▸ **Problems to solve**
a. According to the biography of Kavi Pradeep, what award did he receive in 1997?
b. Write a continuation of the biography of Kavi Pradeep, picking up after its final sentence.

++++ Document excerpt

Indian singer (1915–1998)

Kavi Pradeep (born Ramchandra Narayanji Dwivedi; 6 February 1915 – 11 December 1998), was an Indian poet and songwriter who is best known for his patriotic song "Aye Mere Watan Ke Logo" written as a tribute to the soldiers who had died defending the country during the Sino-Indian War.

His first recognition came for his patriotic lyrics for the film Bandhan (1940). His status as a nationalistic writer got immortalised for writing a daringly patriotic song "Door Hato Ae Duniya Walo" (Move Away O Outsiders) in India's first golden jubilee hit Kismet (1943) because he was forced to go underground to avoid arrest immediately after the film's release that invited the ire of British government.

In a career span of five decades, Kavi Pradeep wrote about 1,700 songs and nationalistic poems including the lyrics for some 72 films, including hits like "Chal Chal Re Naujawan" in film Bandhan (1940) and "Aao Bachcho Tumhein Dikhayen" and "De Dee Hame Azaadi" in the film Jagriti (1954) In 1958, His Master's Voice, released an album of 13 songs with his lyrics. He was made the Rashtrakavi (National Poet), and came to be known as, Kavi Pradeep.

In 1997, he was honoured with India's highest award in cinema, the Dada Saheb Phalke Award, for lifetime achievement.

==Biography==

===Early life===
Kavi Pradeep was born Ramchandra Narayanji Dwivedi in 1915 into a middle-class Audichya Brahmin family in the small central Indian town of Badnagar near Ujjain. Since his early student days and later while pursuing graduation from University of Lucknow, he had a passion for writing and rendering Hindi poetry. Shri Girija Shankar Dixit, a local genius poet from Unnao District in Uttar Pradesh, was his first teacher who mentored his poetry skills( Girija Shankar Dixit was the eldest son of renowned poet Shri Balbhadra Prasad Dixit). He hypnotised the audience at kavi sammelans (poet's gatherings) with his inimitable style. It was during this time he adopted the pen name ("nom de plume") Pradeep. After graduating from Lucknow University in 1939, he decided to join a teacher's course to become a teacher.

===Early career===
Pradeep was invited to a Kavi Sammelan in Bombay where he was offered his first film Kangan (1939), by Himanshu Rai of Bombay Talkies. The film starred Leela Chitnis and Ashok Kumar. Pradeep shifted to Bombay and wrote four songs for the film, all of which became very popular, and sung three of the songs himself.

He next film was Bandhan (1940) produced by S. Mukherjee and directed by Gyan Mukherjee. The music director was Saraswati Devi. This time he wrote all the songs which became huge hits. The most notable is "Chal Chal Re Naujawan", which made waves since the Indian freedom movement was at a crucial juncture.

++++++++
++++ Data listing

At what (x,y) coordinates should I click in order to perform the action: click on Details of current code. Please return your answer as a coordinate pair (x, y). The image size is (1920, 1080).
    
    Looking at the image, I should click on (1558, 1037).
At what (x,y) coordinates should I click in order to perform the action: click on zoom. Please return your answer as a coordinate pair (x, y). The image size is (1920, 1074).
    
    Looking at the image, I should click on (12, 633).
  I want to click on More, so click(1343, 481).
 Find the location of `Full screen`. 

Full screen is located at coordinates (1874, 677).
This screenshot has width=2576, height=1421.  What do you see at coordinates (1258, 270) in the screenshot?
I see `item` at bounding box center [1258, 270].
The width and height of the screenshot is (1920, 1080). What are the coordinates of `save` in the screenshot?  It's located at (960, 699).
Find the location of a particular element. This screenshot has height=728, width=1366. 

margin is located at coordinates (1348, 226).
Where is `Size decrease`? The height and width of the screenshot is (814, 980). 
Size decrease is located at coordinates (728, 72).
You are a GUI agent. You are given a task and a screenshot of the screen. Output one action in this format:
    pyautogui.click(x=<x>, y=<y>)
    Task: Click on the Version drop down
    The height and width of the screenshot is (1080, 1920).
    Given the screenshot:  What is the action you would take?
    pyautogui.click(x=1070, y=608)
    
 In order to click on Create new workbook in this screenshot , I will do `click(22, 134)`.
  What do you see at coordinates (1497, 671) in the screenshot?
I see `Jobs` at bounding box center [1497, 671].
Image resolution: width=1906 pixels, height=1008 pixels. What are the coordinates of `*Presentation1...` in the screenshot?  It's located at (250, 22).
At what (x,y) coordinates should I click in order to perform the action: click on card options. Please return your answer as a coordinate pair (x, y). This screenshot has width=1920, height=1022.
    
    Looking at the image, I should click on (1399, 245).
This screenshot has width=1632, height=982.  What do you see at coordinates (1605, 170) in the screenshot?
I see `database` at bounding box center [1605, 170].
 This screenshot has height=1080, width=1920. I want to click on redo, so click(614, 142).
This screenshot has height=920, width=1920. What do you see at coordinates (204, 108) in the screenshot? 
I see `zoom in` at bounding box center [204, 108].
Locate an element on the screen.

++++++++

▸ **Answers to this exercise**
a. The Dada Saheb Phalke Award, for lifetime achievement.

b.
===Golden era===
He worked on five more movies for Bombay Talkies which included Punar Milan (1940), Jhoola (1941), Naya Sansar (1941), Anjan (1943) and Kismet (1943). Kismet is known for its patriotic song "Aaj Himalay Ki Choti Se (Phir Hum Ne Lalkara Hai, Door Hato Ae Duniyawalon Hindustan Hamara Hai)" (From the peak of the Himalayas we are warning other countries to stay away from India as it is our country).

Mashaal (1950) was his next film and it features the extremely popular song "Upar Gagan Vishal" sung by Manna Dey. Kavi Pradeep was at his creative zenith when he wrote for the films Nastik (1954) and Jagriti (1954). He even lent his voice for the evergreen song "Dekh Tere Sansar Ki Halat Kya Ho Gayi Bhagwaan, Kitna Badal Gaya Insaan" (Look at your world, O God. How the man has changed!) from the film Nastik (1954). Jagriti is considered to be among his best work for one movie as it includes hit songs such as "Aao Bachcho Tumhein Dikhayen Jhanki Hindustan Ki, Is Mitti Se Tilak Karo, Yeh Dharti Hai Balidan Ki" (sung by himself), "Hum Laye Hain Toofan Se Kishti Nikal Ke, Is Desh Ko Rakhna Mere Bachcho Sambhal Ke" and "De Dee Humein Azadi (Bina Khadag Bina Dhal, Sabarmati Ke Sant Tu Ne Kar Diya Kamaal)".
His devotional song from the superhit film Waman Avtar (1955) starring Trilok Kapoor and Nirupa Roy “Tere Dwar khada Bhagwan” is popular till today.

His songs were so popular that fans would see his movies repeatedly just to listen to his soulful songs. Kavi Pradeep always believed in writing songs in simple words portraying a meaning fitting into the situation. The popularity of his songs was due to his down-to-earth lyrics and simple language that was well understood by everyone.

===Later life===
By the 1960s, the popularity of his songs was on the wane and film producers who were looking for western music and fast numbers avoided him. However he managed to prove his detractors wrong with films Talaaq, a Rajendra Kumar starrer and Paigam (1959) starring Dilip Kumar, Raaj Kumar and Vyjayantimala. With "Insaan Ka Insaan Se Ho Bhaichara, Yahi Paigam Hamara" being a highlight. S. Mukerji's Sambandh (1969) starring Pradeep Kumar was a movie that ran on the popularity of songs such as "Chal Akela Chal Akela, Tera Mela Peechhe Chhoota Raahi Chal Akela", "Jo Diya Tha Tum Ne Ek Din, Mujhe Phir Wohi Pyar De Do, Ek Karz Mangta Hoon, Bachpan Udhar De Do" were written by Kavi Pradeep. He continued to show his brilliance in 1975, when the movie Jai Santoshi Maa was released. For a low-budget movie, it matched the collections of another blockbuster Sholay. For months, theatres screening the movie, held the housefull boards high. Ladies would perform poojas when the immortal song "Main To Aarti Utaroon Re Santoshi Mata Ki" was played in the theatres. He also sang one of the songs "Yahan Wahan" from the film for which he received the award as Best Male Playback Singer from the Bengal Film Journalists' Association in 1975.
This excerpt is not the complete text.